=== Section Start ===
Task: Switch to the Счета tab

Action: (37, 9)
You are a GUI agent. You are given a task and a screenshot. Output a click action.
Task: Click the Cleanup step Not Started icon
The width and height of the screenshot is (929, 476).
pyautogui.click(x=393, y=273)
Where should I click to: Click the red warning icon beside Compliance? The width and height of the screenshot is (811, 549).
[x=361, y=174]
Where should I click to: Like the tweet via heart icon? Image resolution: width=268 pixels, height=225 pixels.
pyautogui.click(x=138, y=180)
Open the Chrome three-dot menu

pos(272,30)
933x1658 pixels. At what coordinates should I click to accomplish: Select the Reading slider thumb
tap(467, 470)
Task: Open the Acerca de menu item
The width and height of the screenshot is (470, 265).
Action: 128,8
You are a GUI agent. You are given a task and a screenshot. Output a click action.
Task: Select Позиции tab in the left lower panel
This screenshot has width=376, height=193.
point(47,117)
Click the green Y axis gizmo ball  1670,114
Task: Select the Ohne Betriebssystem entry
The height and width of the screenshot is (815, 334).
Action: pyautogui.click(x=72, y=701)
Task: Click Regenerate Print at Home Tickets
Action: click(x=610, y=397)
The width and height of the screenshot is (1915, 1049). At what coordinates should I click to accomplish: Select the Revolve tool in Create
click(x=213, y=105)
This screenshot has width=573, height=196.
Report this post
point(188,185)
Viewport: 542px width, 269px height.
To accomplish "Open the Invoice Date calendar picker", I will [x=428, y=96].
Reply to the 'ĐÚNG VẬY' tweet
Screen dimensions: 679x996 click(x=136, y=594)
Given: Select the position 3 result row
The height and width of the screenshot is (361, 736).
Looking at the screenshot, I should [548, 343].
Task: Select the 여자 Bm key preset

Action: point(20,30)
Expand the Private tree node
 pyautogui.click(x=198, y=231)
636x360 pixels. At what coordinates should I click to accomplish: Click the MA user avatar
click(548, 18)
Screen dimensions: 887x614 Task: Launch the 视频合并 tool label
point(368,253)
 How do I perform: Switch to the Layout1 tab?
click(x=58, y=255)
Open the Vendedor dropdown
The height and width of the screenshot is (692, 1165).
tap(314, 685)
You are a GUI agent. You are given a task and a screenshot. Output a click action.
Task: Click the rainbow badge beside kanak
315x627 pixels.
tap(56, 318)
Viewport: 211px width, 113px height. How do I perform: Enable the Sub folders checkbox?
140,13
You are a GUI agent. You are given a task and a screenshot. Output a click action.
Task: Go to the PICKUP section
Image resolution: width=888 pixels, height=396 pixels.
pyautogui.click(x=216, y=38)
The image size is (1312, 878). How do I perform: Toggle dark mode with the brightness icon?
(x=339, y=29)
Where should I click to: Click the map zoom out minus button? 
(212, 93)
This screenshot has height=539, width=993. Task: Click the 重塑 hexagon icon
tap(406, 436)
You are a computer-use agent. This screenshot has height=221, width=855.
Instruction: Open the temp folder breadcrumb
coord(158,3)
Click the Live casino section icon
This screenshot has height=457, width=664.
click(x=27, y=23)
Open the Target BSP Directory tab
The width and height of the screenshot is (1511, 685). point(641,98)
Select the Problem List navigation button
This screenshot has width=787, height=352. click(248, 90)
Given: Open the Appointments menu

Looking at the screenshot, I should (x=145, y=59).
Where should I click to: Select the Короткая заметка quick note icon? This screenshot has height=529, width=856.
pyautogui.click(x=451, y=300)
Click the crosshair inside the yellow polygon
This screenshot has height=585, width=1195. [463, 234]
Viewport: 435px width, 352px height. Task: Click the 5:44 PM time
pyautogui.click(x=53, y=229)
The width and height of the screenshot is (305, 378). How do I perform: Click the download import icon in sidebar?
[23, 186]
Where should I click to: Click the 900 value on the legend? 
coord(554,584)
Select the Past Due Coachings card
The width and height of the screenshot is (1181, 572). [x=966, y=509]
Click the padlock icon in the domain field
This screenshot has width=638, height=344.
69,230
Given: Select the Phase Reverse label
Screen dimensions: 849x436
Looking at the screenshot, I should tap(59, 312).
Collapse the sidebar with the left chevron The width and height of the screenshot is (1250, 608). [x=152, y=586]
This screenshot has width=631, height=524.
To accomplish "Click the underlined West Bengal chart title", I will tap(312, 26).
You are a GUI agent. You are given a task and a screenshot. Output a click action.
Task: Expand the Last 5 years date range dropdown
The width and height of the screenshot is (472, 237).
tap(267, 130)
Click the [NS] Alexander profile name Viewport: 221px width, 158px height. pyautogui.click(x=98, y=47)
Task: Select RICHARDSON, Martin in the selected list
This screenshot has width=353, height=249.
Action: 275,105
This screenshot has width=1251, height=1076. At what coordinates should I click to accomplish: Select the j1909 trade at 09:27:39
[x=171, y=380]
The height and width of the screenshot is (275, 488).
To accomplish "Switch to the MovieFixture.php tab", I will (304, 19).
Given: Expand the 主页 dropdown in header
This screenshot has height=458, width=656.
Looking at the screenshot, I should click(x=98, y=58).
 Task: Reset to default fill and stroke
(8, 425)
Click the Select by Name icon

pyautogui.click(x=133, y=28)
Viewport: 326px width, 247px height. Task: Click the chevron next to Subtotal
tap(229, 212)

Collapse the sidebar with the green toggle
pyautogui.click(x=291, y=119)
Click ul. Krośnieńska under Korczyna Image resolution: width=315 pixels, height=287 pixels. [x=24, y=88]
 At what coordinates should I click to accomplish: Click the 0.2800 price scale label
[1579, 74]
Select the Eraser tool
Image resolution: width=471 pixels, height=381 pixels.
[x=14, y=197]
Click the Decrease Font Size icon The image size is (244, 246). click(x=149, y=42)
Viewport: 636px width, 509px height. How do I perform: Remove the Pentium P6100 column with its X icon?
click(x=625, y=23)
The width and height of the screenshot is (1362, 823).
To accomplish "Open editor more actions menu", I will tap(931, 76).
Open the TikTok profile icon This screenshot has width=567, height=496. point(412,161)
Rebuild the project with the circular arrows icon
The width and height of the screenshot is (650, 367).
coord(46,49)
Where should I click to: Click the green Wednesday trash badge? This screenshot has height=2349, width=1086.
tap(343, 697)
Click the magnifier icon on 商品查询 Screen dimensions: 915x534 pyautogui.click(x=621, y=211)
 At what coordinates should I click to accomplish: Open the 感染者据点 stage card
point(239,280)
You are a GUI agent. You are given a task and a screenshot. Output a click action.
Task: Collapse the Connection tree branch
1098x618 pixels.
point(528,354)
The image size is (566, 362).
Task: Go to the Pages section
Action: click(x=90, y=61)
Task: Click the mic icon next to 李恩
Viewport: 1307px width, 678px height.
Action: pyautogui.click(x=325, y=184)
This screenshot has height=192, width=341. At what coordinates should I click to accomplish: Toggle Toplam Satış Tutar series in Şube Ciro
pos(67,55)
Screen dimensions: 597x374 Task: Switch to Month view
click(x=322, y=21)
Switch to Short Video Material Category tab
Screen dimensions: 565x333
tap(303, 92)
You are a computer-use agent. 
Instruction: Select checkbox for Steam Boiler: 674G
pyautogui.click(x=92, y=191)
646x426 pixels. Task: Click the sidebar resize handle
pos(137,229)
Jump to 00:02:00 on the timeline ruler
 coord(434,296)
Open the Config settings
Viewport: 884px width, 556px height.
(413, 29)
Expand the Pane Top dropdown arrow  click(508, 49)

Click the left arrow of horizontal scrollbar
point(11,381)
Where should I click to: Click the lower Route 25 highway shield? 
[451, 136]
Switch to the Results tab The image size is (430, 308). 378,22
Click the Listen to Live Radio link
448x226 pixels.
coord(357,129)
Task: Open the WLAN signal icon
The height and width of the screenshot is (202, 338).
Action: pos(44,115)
=== Section End ===
● TASK INSTRUCTIONS
Where the word "computer" appears in a line of the entries, copy that line.

● RESULT OF THE EXERCISE
You are a computer-use agent. This screenshot has height=221, width=855.
You are a computer-use agent. 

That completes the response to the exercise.